Assignment
Retype, exactly as they appear below, the lines between the line holding "Task: Click the 42 rebounds value" and the line holding "2048x1381 pixels.", both ends included.

Dataset records
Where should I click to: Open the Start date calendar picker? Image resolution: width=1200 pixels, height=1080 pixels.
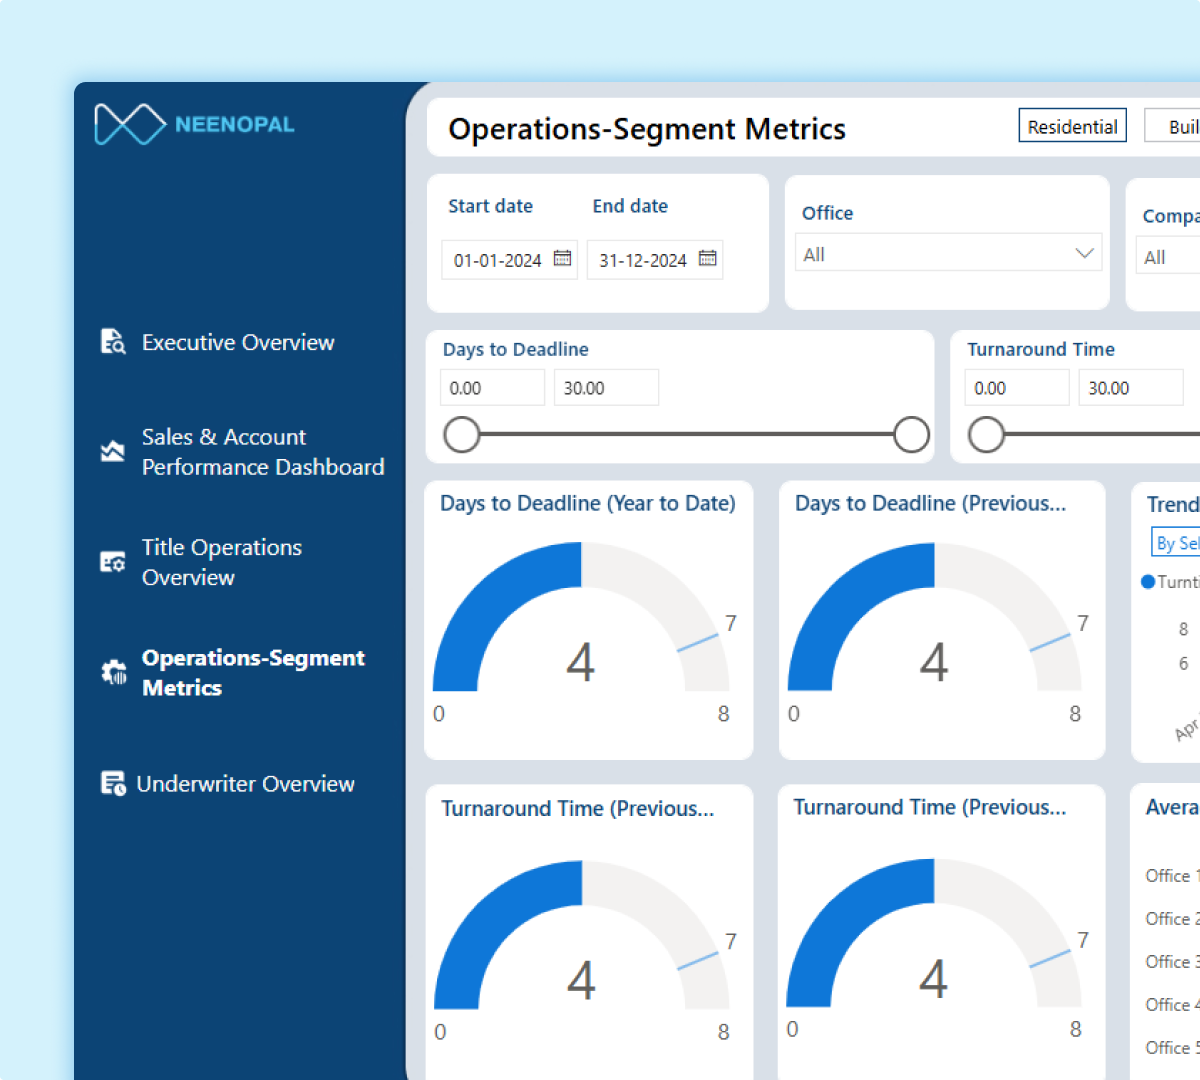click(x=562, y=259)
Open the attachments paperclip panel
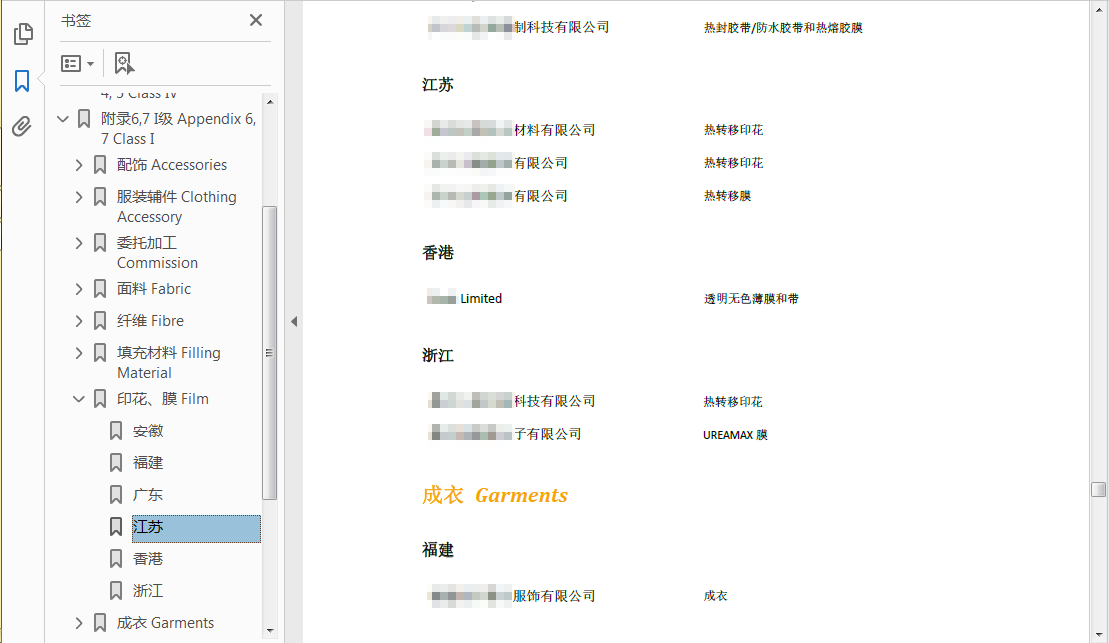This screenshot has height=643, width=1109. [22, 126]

...

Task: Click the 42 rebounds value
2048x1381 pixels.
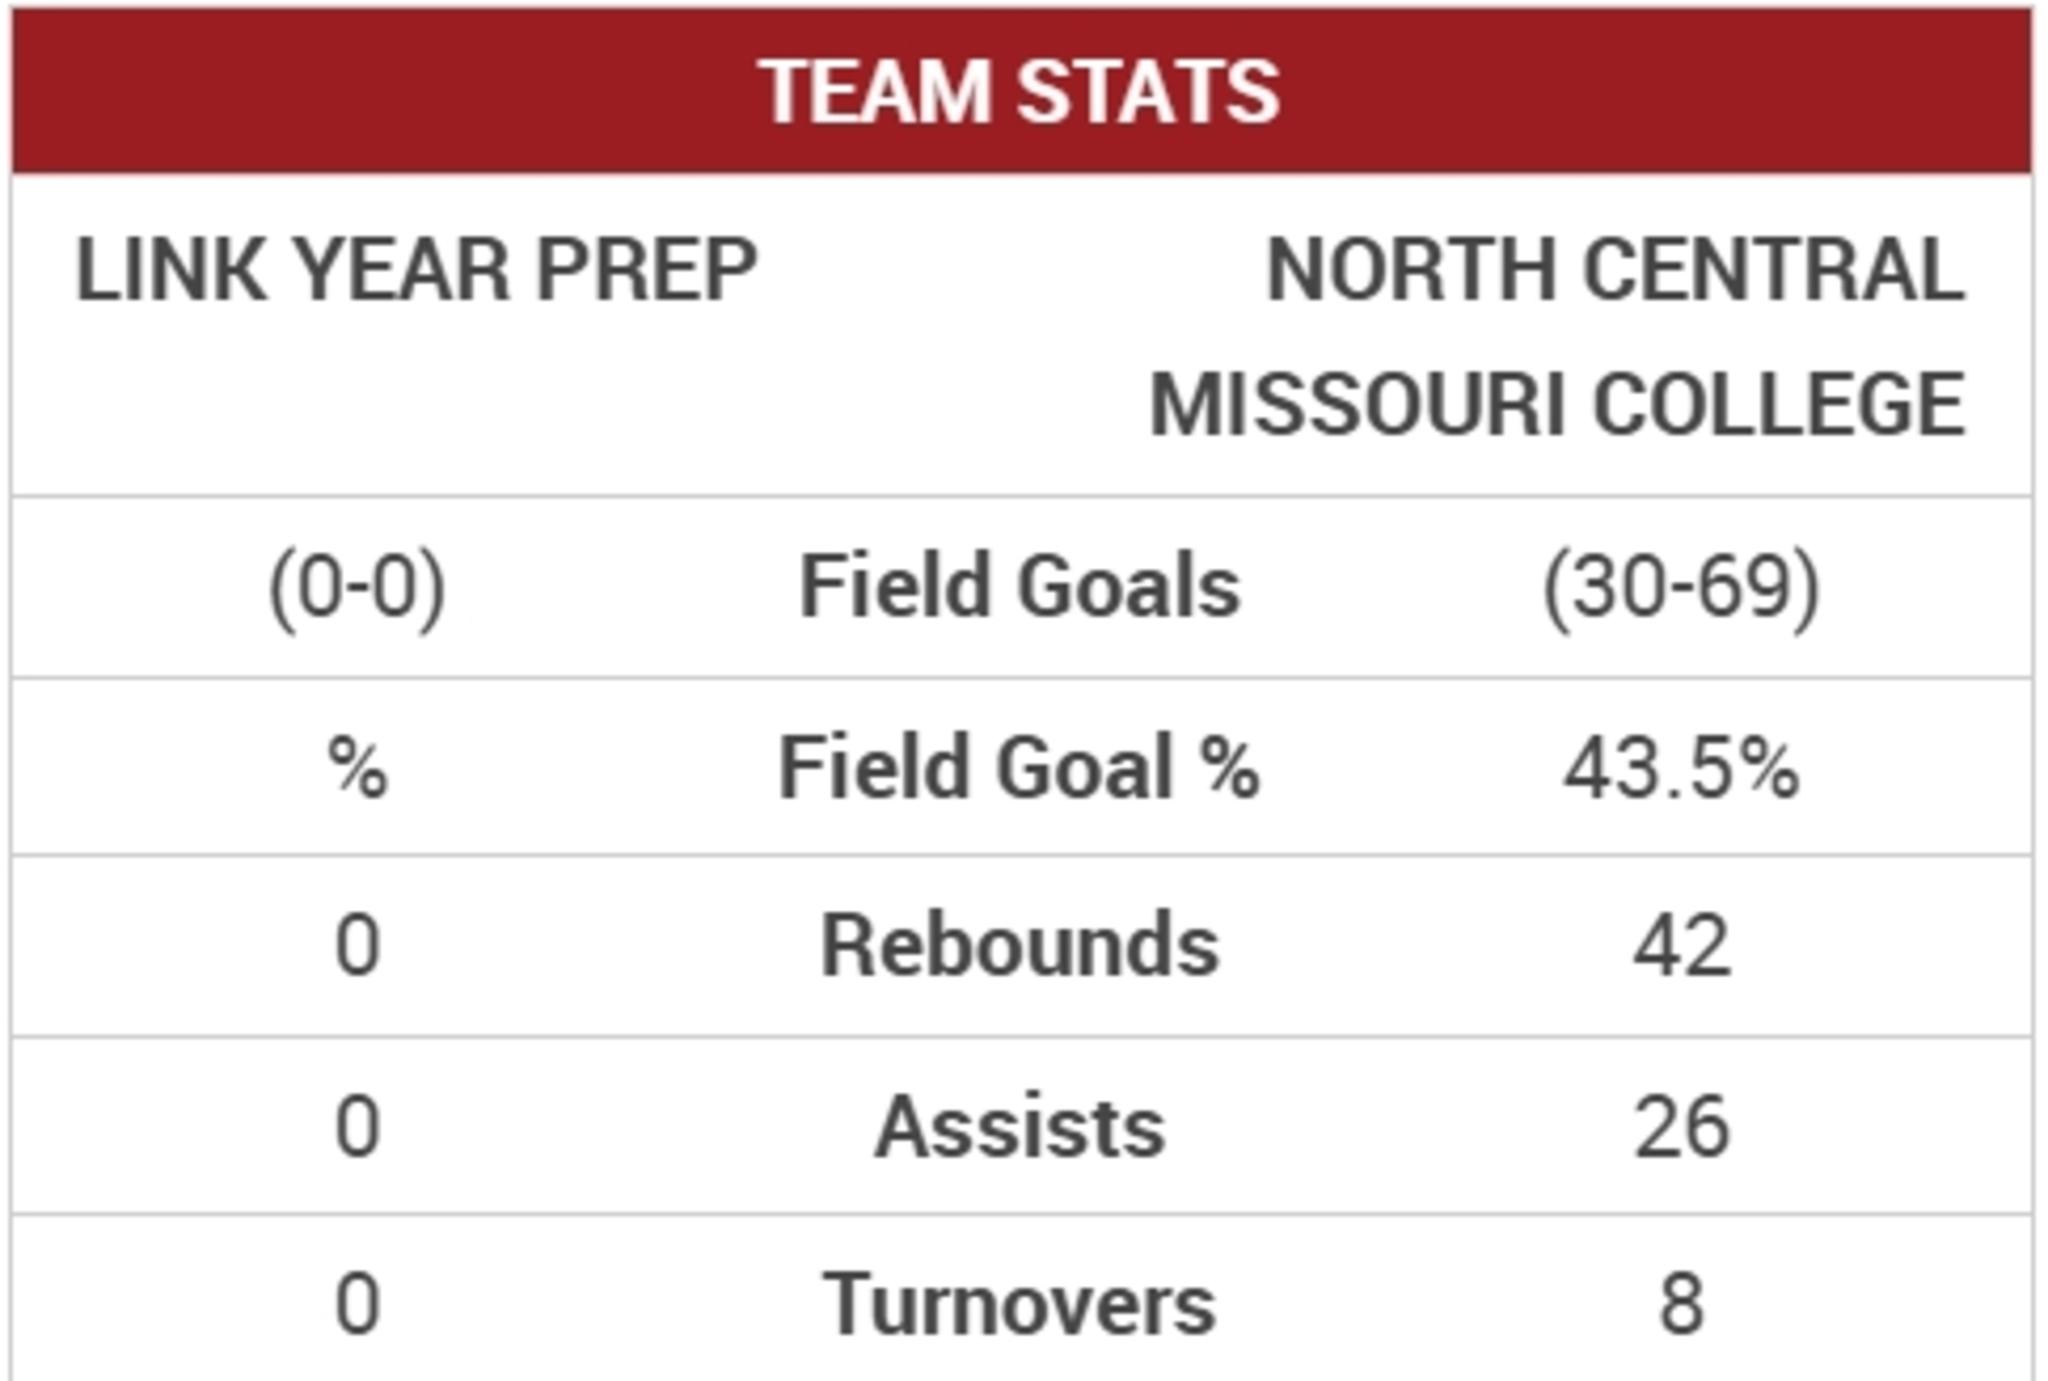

...

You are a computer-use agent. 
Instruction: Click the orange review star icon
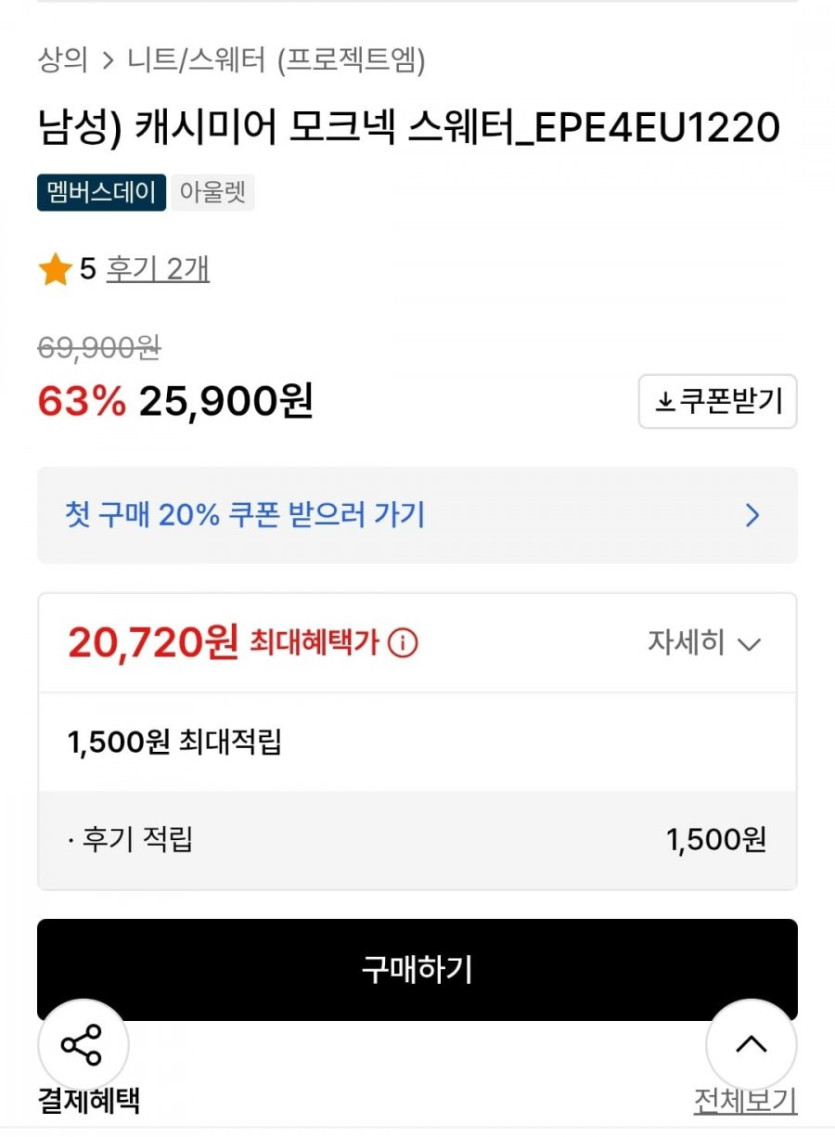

Exercise solution
Task: Click the 42 rebounds value
2048x1381 pixels.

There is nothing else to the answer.